Call Analytics
Given an audio file of a call between two parties and a list of questions, this API analyzes the content and returns the transcript, along with responses to the questions. Each response is supported by reasoning and exact phrases extracted from the transcript.
Headers
Your subscription key
Body
The audio file to be analyzed. Must be passed as a form input if using multipart/form-data. Supported formats are WAV (.wav) and MP3 (.mp3). Optimal sample rate is 16kHz. Multi-channel audio will be merged to mono. File size must be less than 10MB and audio duration must not exceed 600 seconds (10 minutes).
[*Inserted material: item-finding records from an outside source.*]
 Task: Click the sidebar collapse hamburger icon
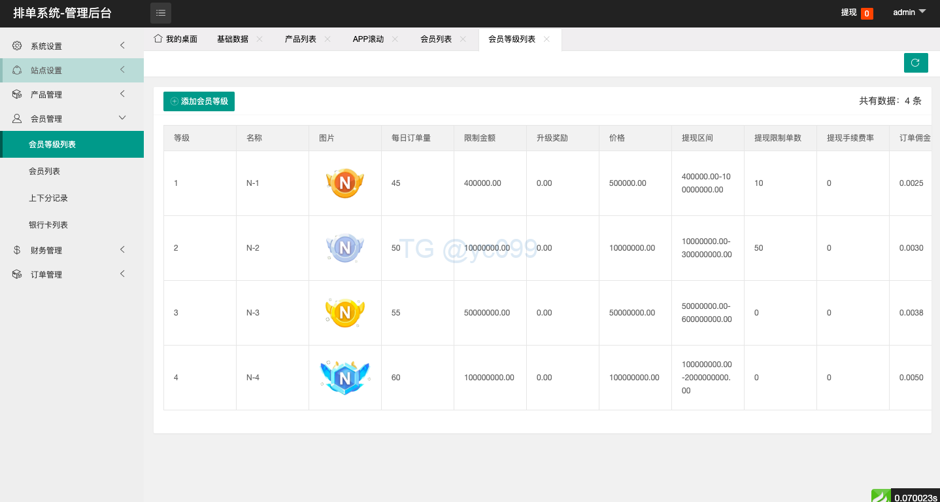tap(161, 13)
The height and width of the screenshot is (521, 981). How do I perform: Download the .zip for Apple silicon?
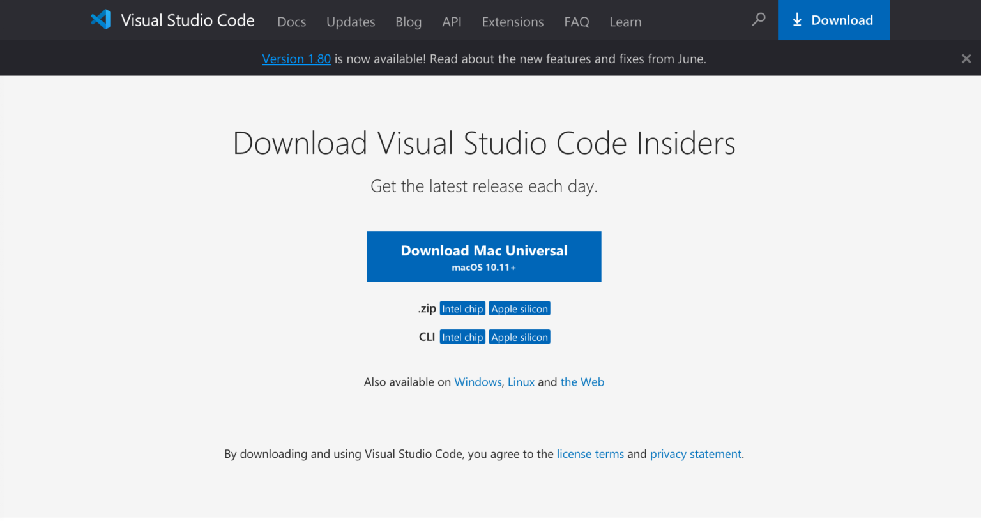[x=519, y=308]
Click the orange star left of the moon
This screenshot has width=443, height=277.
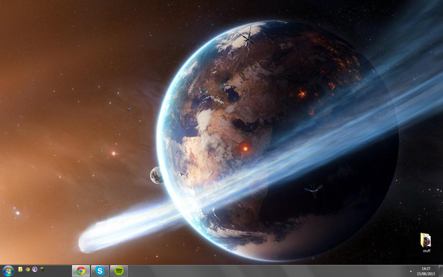114,153
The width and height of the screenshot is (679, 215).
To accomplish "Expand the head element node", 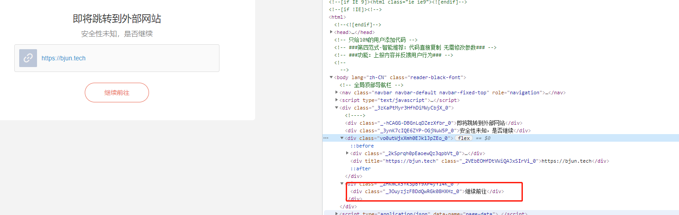I will click(x=331, y=32).
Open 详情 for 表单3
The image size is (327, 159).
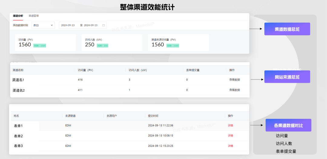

List of questions to be answered based on the call content. Each question should be a valid JSON object with the following structure: {id: string, text: string, description: string (optional), type: string, properties: object}. The 'type' field must be one of: boolean, enum, short answer, long answer, or number. For 'enum' type questions, include an 'options' list in the properties.
Optional comma-separated string of keywords specific to your domain. These keywords will be preserved as-is in the transcript.
Response
Represents the response from the "call-analytics" API.
This model encapsulates the results of analyzing a call, including the transcript, answers to predefined questions, and metadata about the analysis job.
Attributes: file_name (str | None): Unique identifier for the analyzed audio file. transcript (str): Full transcript of the call generated by Sarvam's inhouse speech-to-text model. answers (Optional[List[QNAResponse]]): List of answers to predefined questions, derived from the call analysis. It can be null if no valid answers were generated. duration_in_seconds (float): Duration of the analyzed call in seconds.
Full transcript of the call generated by Sarvam's inhouse speech-to-text model.
Unique identifier for the analyzed audio file.
List of answers to predefined questions, derived from the call analysis. It can be null if no valid answers were generated.
Duration of the analyzed call in seconds.